In [13]:
import numpy as np 
import pandas as pd 
from datetime import datetime

In [14]:
def convert(string):
    """Converts from string to datetime
    """
    date = datetime.strptime(string,'%m/%d/%Y') #Accepts date string, converts it to datetime object. 
    return date


def hwarrests(csv):
    """
    Returns dataframe which displays the total number of arrests in Hollywood per 
    day, every day since January 1st, 2017.  
    """
    
    df = pd.read_csv(csv) #Reads csv file and forms a new dataframe 
    
    hdf = df[df['Area ID'] == 6] #Filters dataframe to only include date from Hollywood.

■ **Listed records**
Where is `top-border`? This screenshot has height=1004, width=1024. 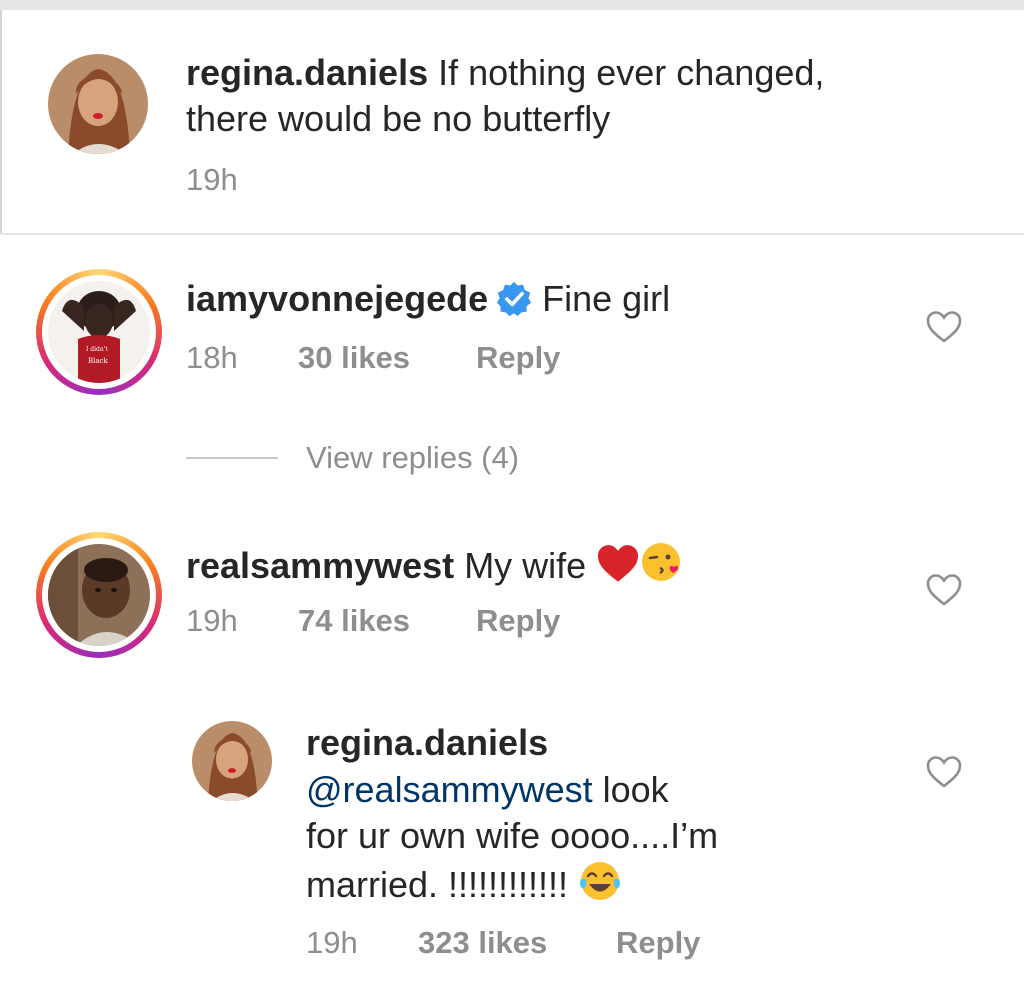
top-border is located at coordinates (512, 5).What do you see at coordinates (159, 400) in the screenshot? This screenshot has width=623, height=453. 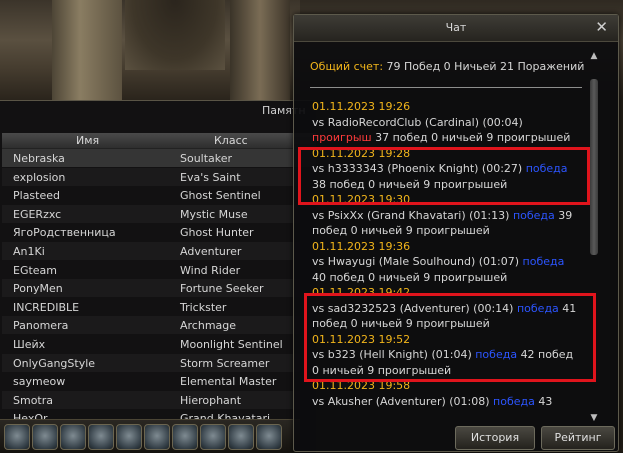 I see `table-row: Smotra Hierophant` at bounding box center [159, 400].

---

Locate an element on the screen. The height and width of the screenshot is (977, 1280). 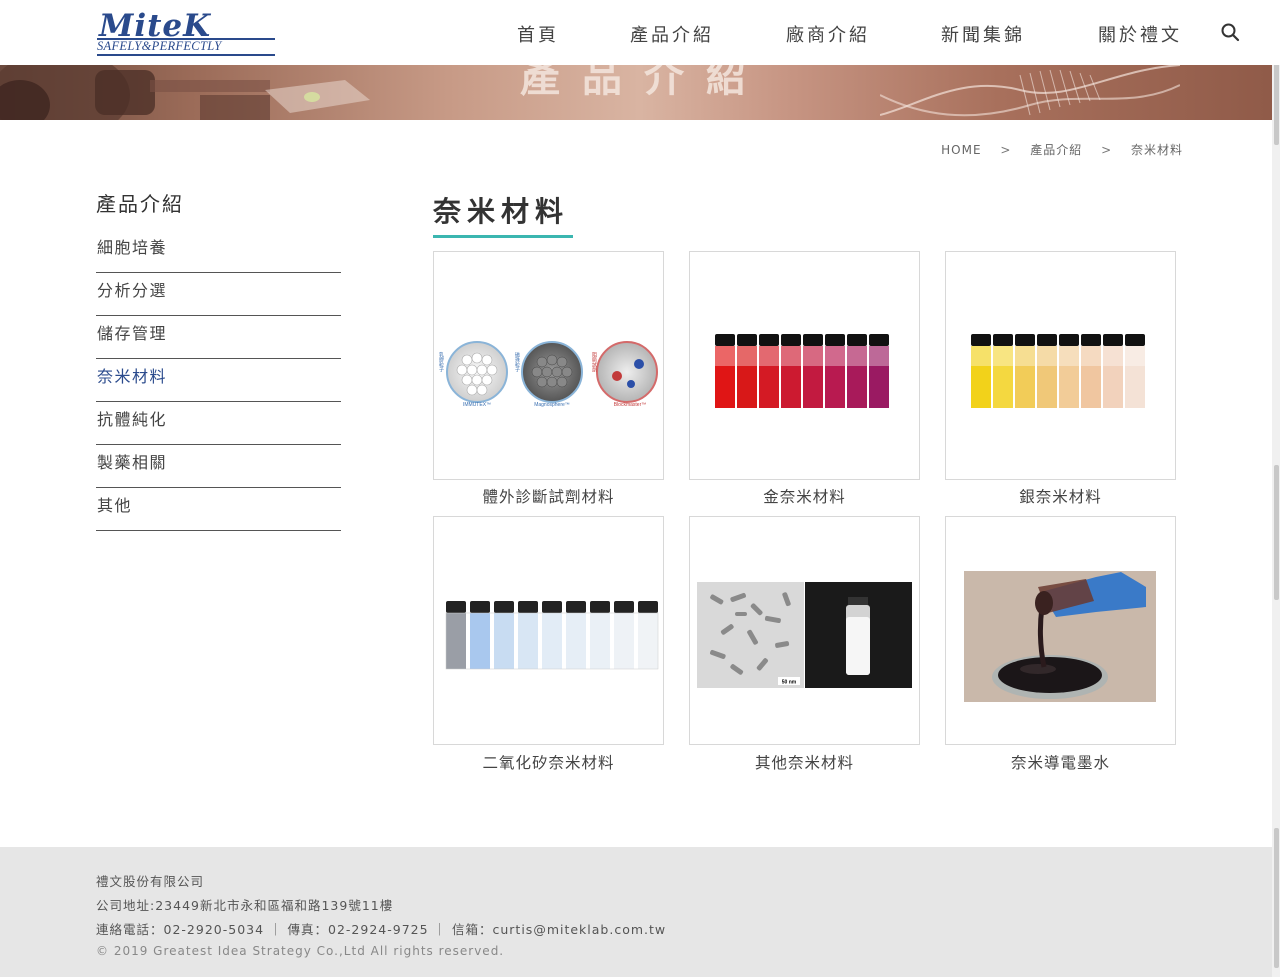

...

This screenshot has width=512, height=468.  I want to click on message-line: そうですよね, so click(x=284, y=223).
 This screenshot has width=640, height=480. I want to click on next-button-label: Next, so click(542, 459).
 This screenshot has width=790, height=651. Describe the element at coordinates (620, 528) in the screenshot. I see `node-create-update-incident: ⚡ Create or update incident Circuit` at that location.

■ **Exercises to complete**
1. In the Hollywood arrests code, which Area ID value does the filter use to select Hollywood?
2. Pick up the Hollywood arrests code after its last line and carry it on.

■ **Task-by-task results**
1. 6

2.
    hdf['Converted Dates'] = hdf['Arrest Date'].apply(convert, 0) #Applies convert function to all dates in 'Arrest Date Column', and places those dates in new column called 'Converted Dates'
    
    
    start_date = datetime.strptime('1/1/2017','%m/%d/%Y') #Sets start date for filter
    end_date = datetime.strptime('12/31/2019','%m/%d/%Y') # Sets end date for filter      
    hdf = hdf[(hdf['Converted Dates'] >= start_date) & (hdf['Converted Dates'] <= end_date)] #Filters hdf to only include dates between start and end dates.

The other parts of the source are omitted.